*** Exercise data Section Begins ***

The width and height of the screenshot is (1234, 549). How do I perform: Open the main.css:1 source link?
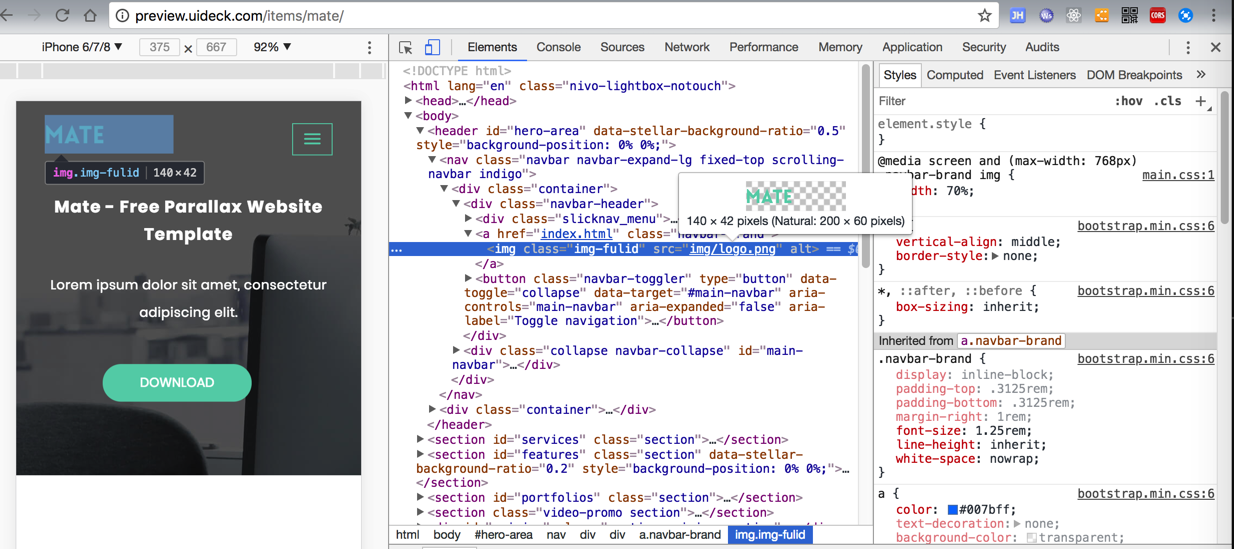coord(1178,175)
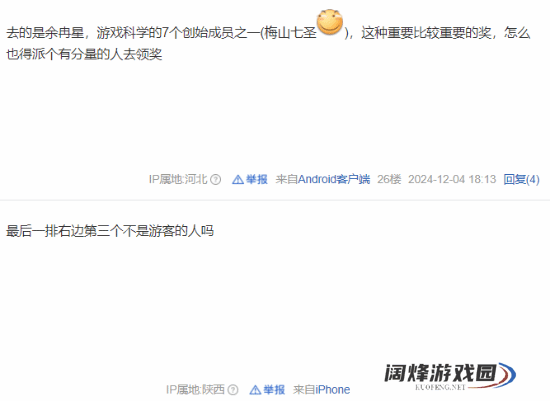
Task: Click the IP属地:陕西 label
Action: tap(195, 390)
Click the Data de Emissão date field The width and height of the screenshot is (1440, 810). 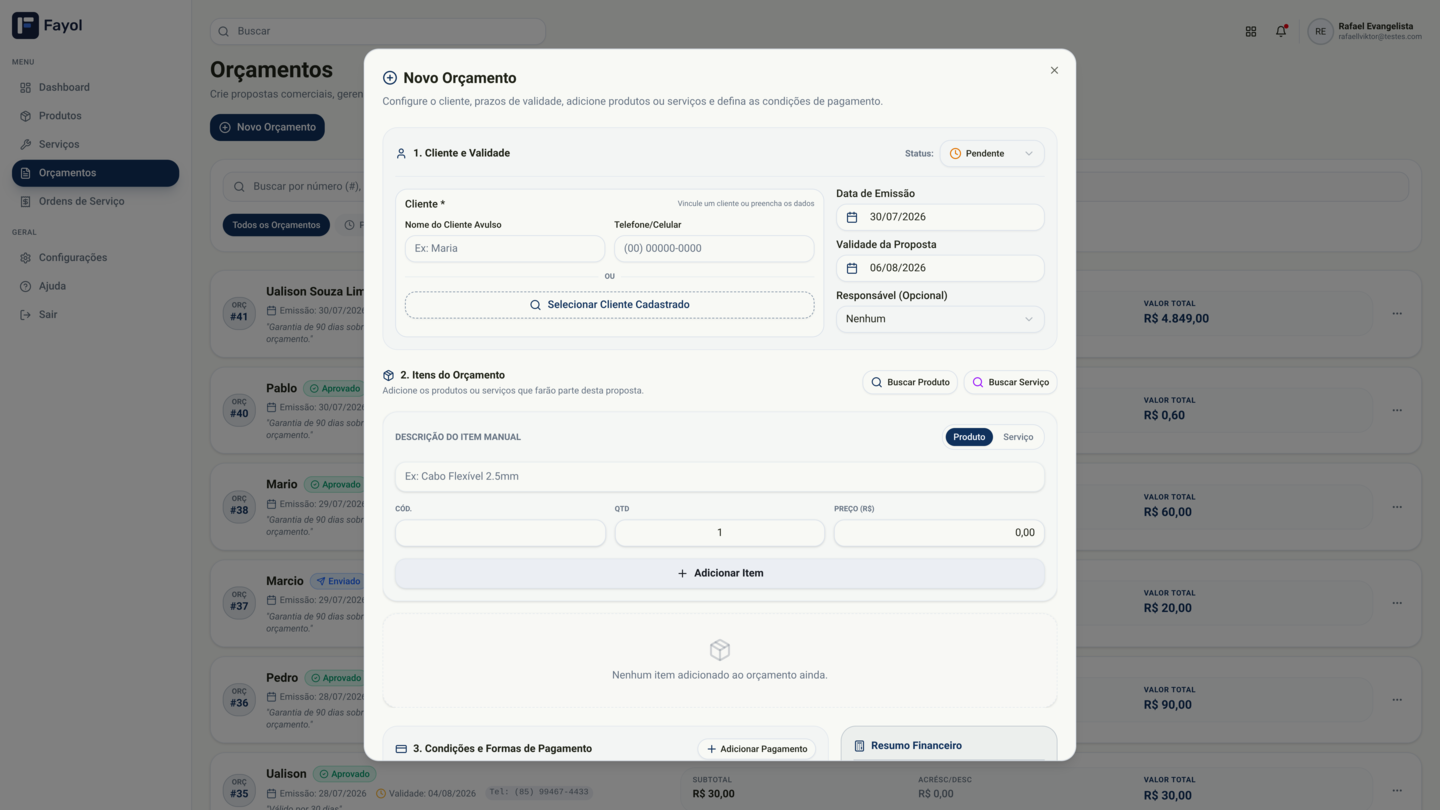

*** Exercise data Section Ends ***

## About this exercise
Pictures in the entries are to be skipped, and everything else repeated word for word.

## Solution for this task
The width and height of the screenshot is (1234, 549). How do I perform: Open the main.css:1 source link?
coord(1178,175)
Task: Click the IP属地:陕西 label
Action: tap(195, 390)
Click the Data de Emissão date field The width and height of the screenshot is (1440, 810). 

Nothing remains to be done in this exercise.